Work required:
Rewrite the material from the line containing "The image size is (1259, 952)." through the end of the material as a two-column CSV headed instruction and location, with one row for each instruction and its location. Put every value in double quotes, turn any line breaks into spaces, and leave the pictures out.

(Recorded data)
(begin)
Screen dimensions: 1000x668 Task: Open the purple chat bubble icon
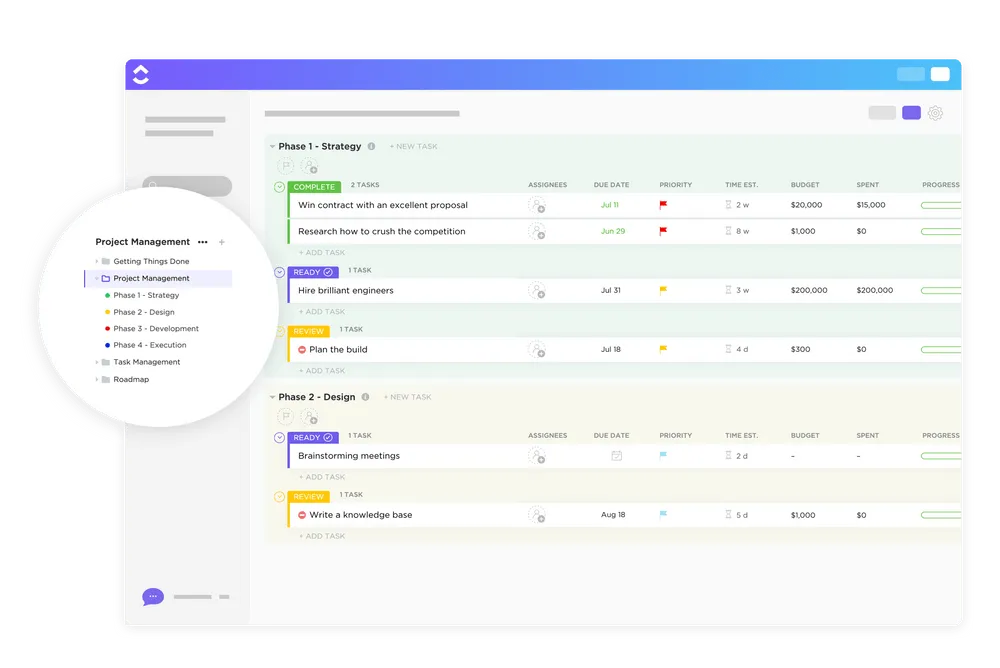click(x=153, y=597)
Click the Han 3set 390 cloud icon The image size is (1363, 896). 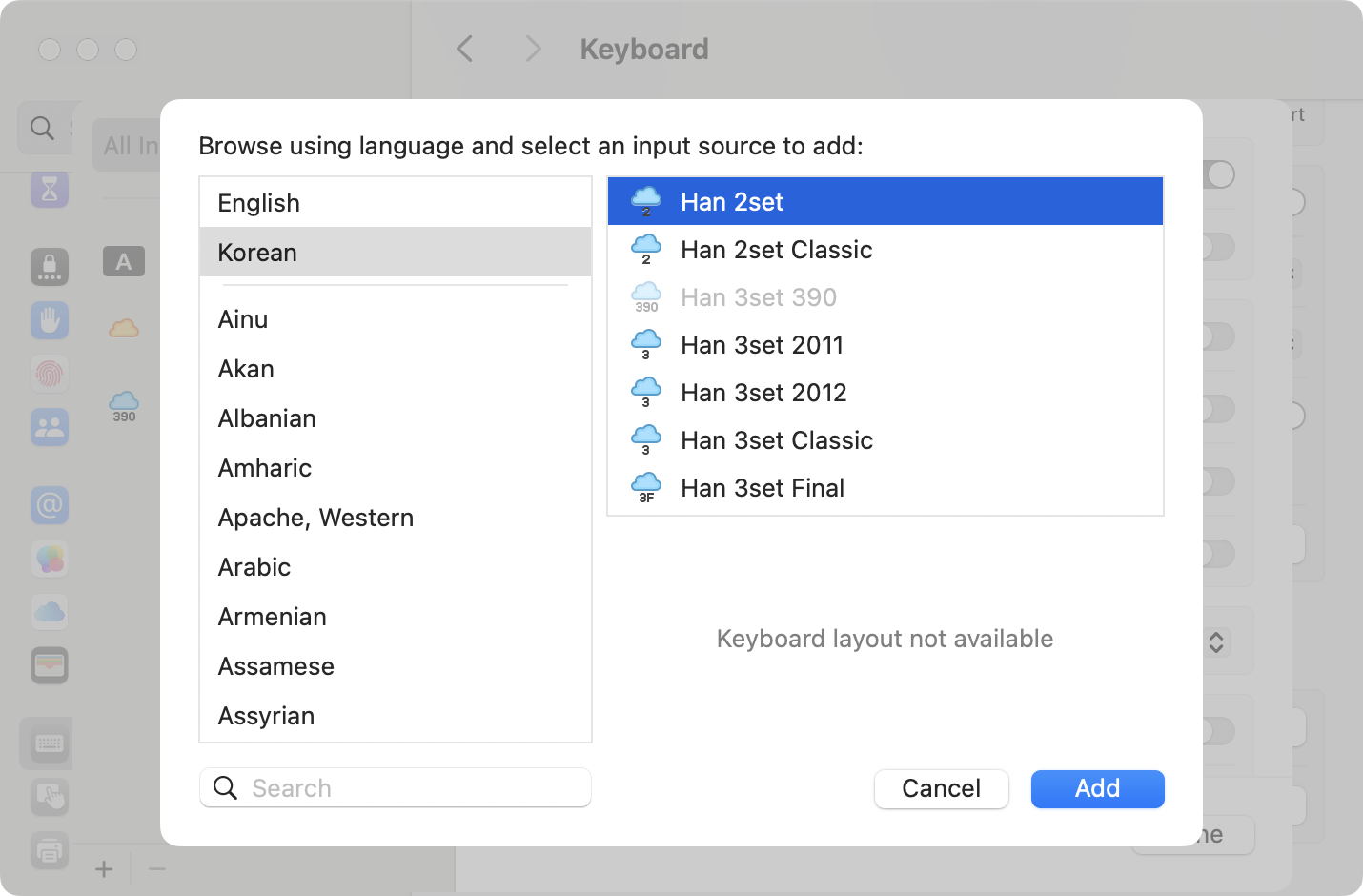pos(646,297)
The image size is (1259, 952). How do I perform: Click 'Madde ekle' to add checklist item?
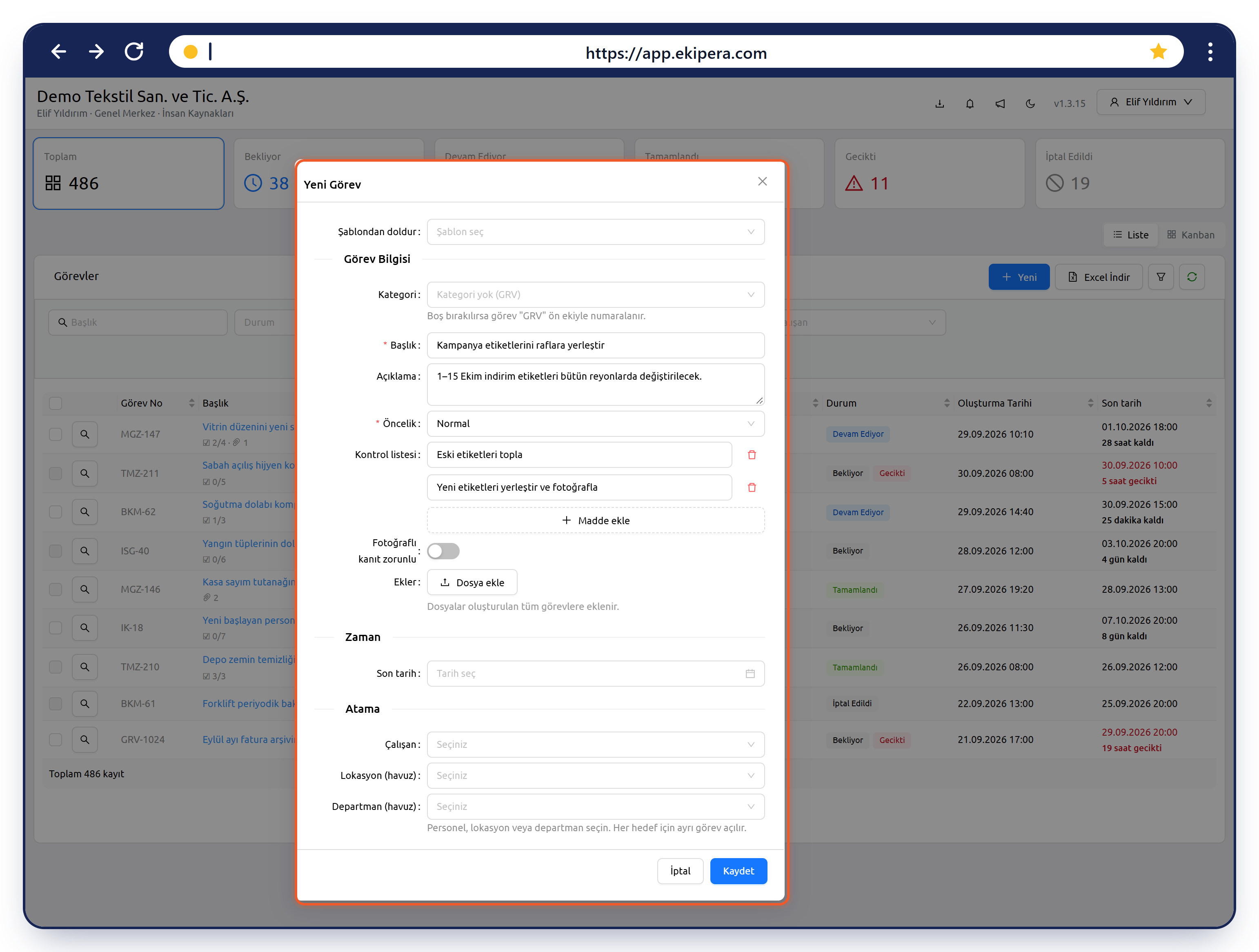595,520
(end)
Written response:
instruction,location
"The image size is (1259, 952). How do I perform: Click 'Madde ekle' to add checklist item?","595,520"